The exhibit is free and open to the public. Lightner Gallery is located in Lightner Library. Gallery hours through Sept. 19 are Monday-Thursday, 7:30 a.m.-11 p.m.; Friday, 7:30 a.m.-6 p.m.; Saturday, noon-6 p.m.; and Sunday, noon-11 p.m. Starting Sept. 20, hours are 7:30 a.m.-12 a.m. Tuesday and Wednesday, and noon-12 a.m. on Sunday.
Atelier Four is comprised of four printmaking artists—Amy Buchholz, Bruce Muirhead, Jake Muirhead and Bill Salzillo—who share a passion for drawing-based printmaking and the Arts and Crafts Movement.

Professor of Art at Hamilton College for 35 years, Bruce Muirhead teaches painting and drawing and runs the printshop. A member of The Society of American Graphic Artists, The Copley Society and The Boston Printmakers, he has exhibited his work in numerous national and international exhibitions and is in many public and private collections throughout the United States.

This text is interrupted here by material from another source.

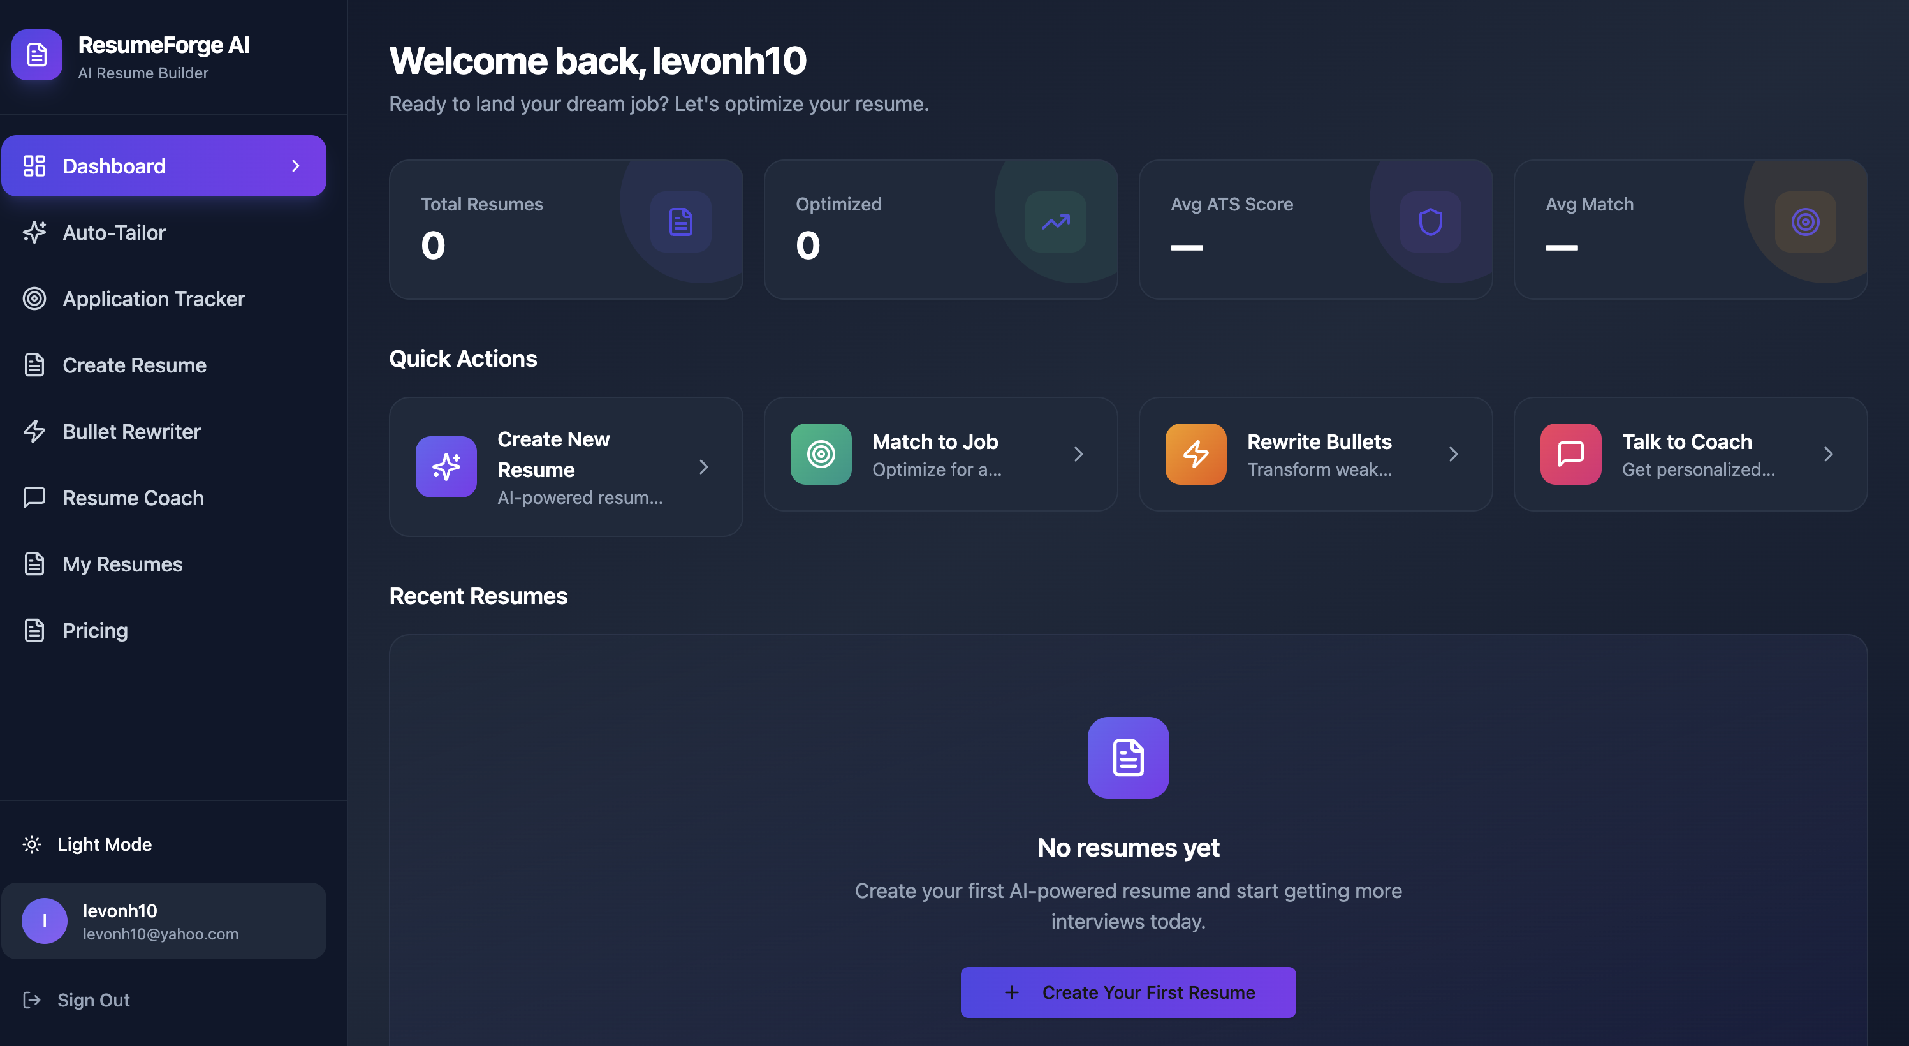
Task: Click the Create Your First Resume button
Action: point(1127,992)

Also a professor of art at Hamilton College, Salzillo learned printmaking as a student at Rhode Island School of Design and later studied lithography with Garo Antresian, a founder of the Tammarind Institute at the University of New Mexico. Inspired by his curatorial research as director of Hamilton’s Emerson Gallery, Salzillo’s recent prints reference a combination of real and imagined historical events in Northern New York.
A mentor to Muirhead and Salzillo, Buchholz studied art at Kirkland College and Hamilton Colleges. She earned a M.F.A. at the University of Buffalo, where she was the studio assistant of Harvey Breverman, director of the printmaking program. She is a past recipient of The New York Foundation for the Arts Fellowship in Graphics.
Jake Muirhead earned a M.F.A. in printmaking at GeorgeMasonUniversity. He has exhibited his etchings and garnered awards in national and international juried print shows. Muirhead is associate printmaker at Pyramid Atlantic Art Center in Silver Spring, Md. He also teaches drawing at Montgomery College and printmaking at the Washington Waldorf School.